The effect of humidity on ductile behavior of wet plaster, in physical modelling, the case study of strike-slip faults system

The purpose of physical modeling in structural geology is to reconstruct the formation, development and evolution of structures on a laboratory scale with materials similar to crustal rocks. The physical-mechanical properties of the materials used in these modeling are of particular importance; So that the characteristics of these materials should be similar to the physical and mechanical characteristics of crustal rocks, and there should be a proportionality between the model and nature in terms of rheology, viscosity, and frictional resistance. Sand, mud-clay, gypsum and silicon are among the materials used in physical modeling. Gypsum powder, plaster, or hemi-hydrate in dry and wet form (killed gypsum) has also been used in modeling. In this study, the effect of humidity on viscous behavior of wet plaster in physical modelling of strike- slip fault system has been investigated. In these modellings wet plaster with 320%, 285% and 175% of humidity as a viscous material has been used. In determination of physical and mechanical (Atterberg limits) properties of wet plaster, the liquid limit of 178% and plastic limit of 96% was obtained. This study also provides data on behavior of wet plaster with changes in its humidity.

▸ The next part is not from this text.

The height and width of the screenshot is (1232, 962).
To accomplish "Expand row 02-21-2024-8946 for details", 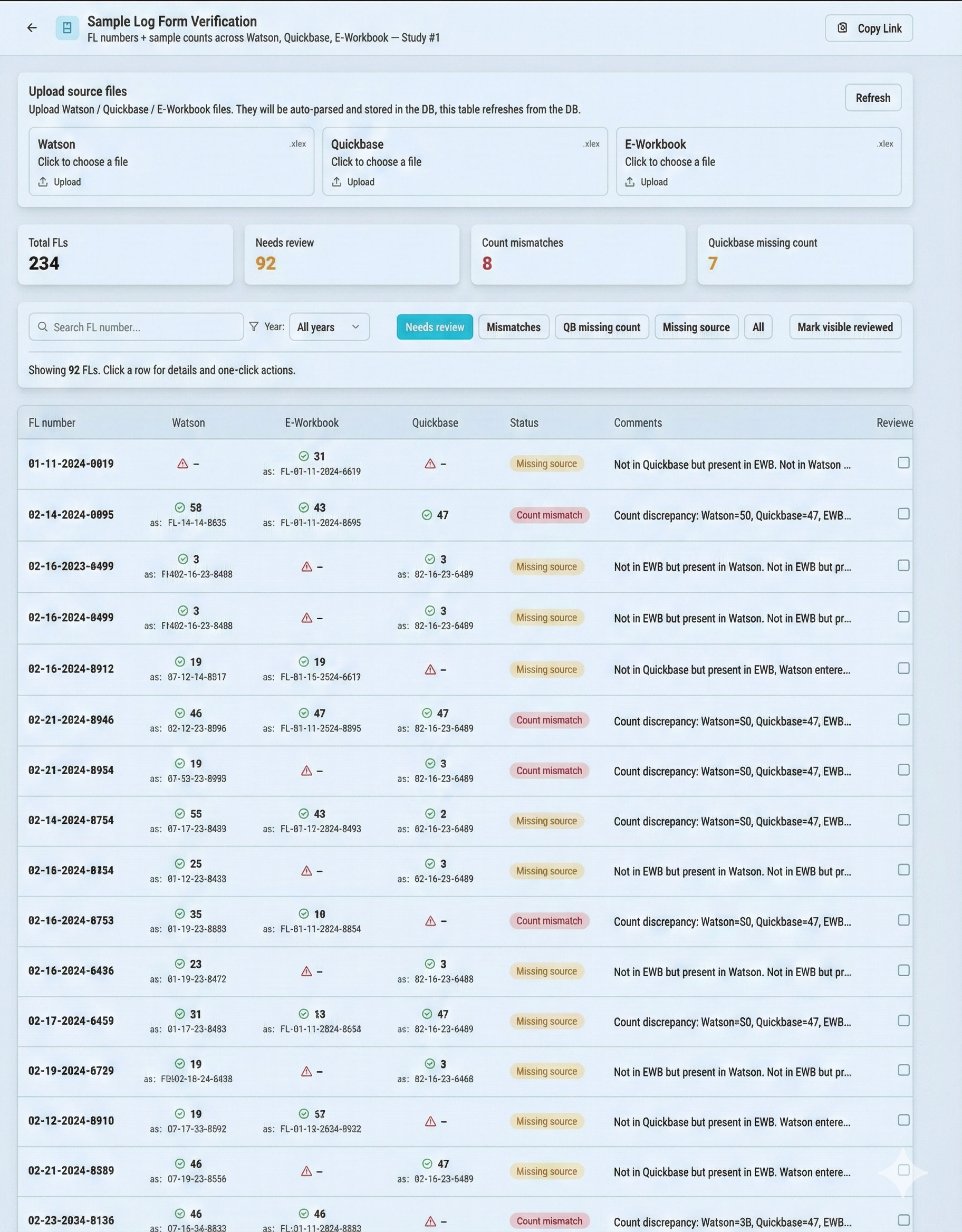I will 71,720.
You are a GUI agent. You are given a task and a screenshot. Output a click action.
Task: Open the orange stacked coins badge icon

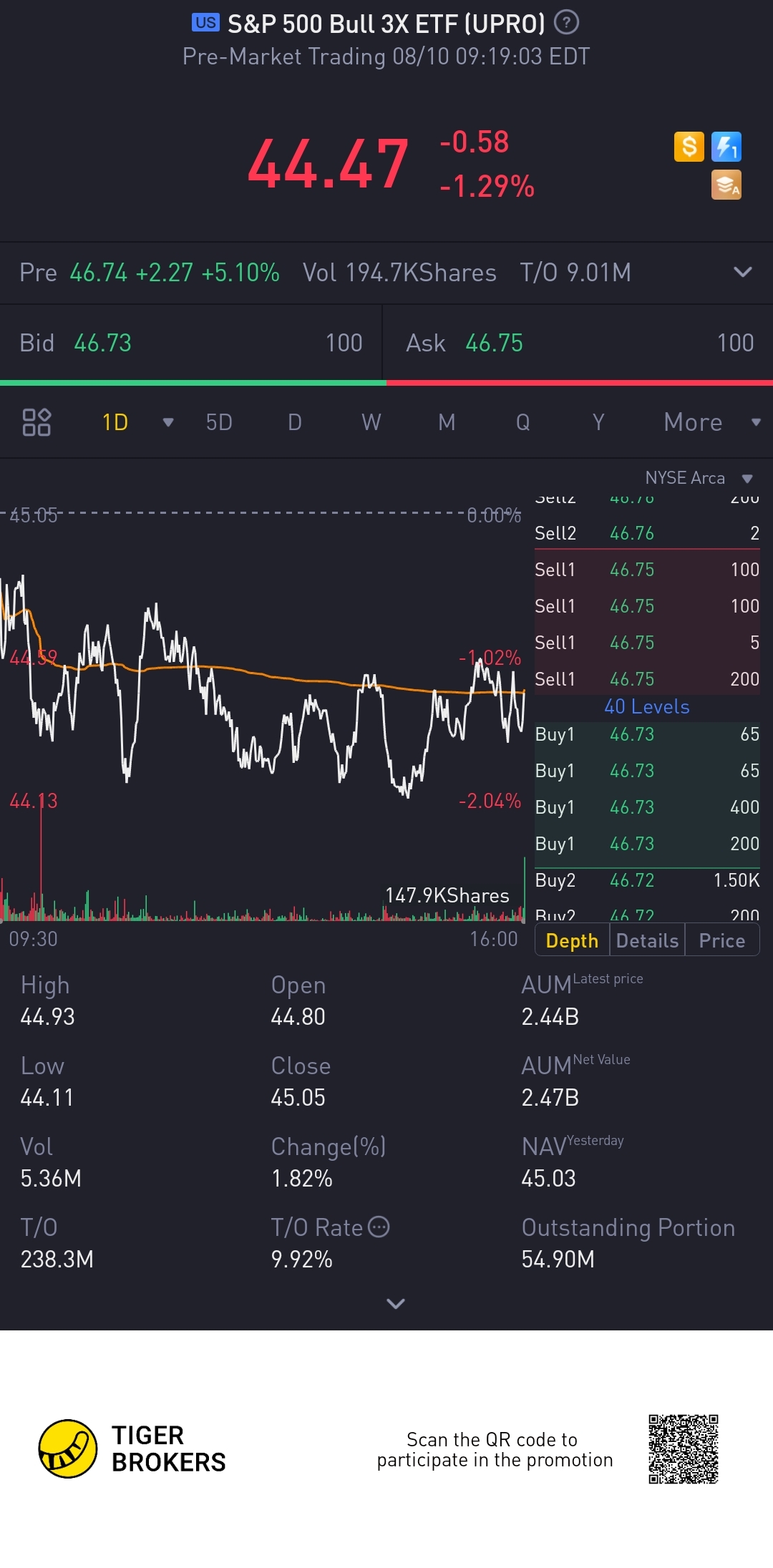point(726,185)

Atterberg measurements were first used to measure the water content of wet (or dead) plaster. Based on this criterion, three limits are defined for the amount of wetness in the material, which includes the shrinkage limit, the plastic limit, and the liquid limit. In this study, due to the non-use of wet plaster in the humidity range of the shrinkage limit in physical modeling, the shrinkage limit test was not performed. In the plastic limit test, the minimum moisture required to turn the soil into mud is measured. In this regard, some balls of mud prepared from wet plaster are placed on a glass and by rotating the hand on the plaster, a rod with a diameter of 3mm is prepared. If cracks on the mud is developed, its humidity is at the level of mud. To determine the liquid limit of wet plaster, the penetrator cone device was used. Then the physical modeling of strike-slip faulting has been done using wet plaster with different wetness percentages. Three tests of physical modeling of strike-slip fault system in the basement and investigation of the effect of these movements on the sedimentary cover have been carried out using wet plaster with different humidity levels of 320%, 285% and 175%.

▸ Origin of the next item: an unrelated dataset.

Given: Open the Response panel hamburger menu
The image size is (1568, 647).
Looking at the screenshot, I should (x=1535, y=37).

The results of Physical modelling on strike- slip fault system shows that by decrease in humidity of wet plaster from 320% to 175%, the Riedel shear fractures distance is increased from 0.3cm to 1.9 cm and their lengths have increased from 2.5cm to 4.5cm. These results obtained from the distribution and frequency of shear fractures in the form of a decrease in the number of fractures, an increase in the distance and length of fractures, and the uneven development of fractures qualitatively indicate a decrease in the elastic limit of wet plaster because of the decrease on its humidity. Reduction on the humidity of the wet plaster resulted in development fault related folding in the modeling. The variations on the numbers, distance, type and lengths of shear fractures in wet plaster with different percent of humidity demonstrates that wet plaster acts as viscous behavior when its humidity is between plastic limit (96%) and liquid limit (178%). These experiments also confirm the results of previous studies on the brittle behavior of plaster at lower wettnes levels.

The results obtained from this study in the investigation of Riddle shear fractures and folds related to the fault in the physical modeling of the strike-slip fault system showed that the water content in wet plaster to the extent of the plastic limit causes its plasticity behavior. The increase of water content more than this amount due to the relative decrease of adhesion and viscosity is associated with the decrease in the plasticity behavior of wet plaster. These changes are associated with the increase in the number of Riddle shear fractures and the decrease in the development of folds related to the thrust fault has been accompanied in the experiments. This conclusion is in agreement with the former studies that documented the brittle behavior of plaster with lower humidity than the humidity of the plastic limit.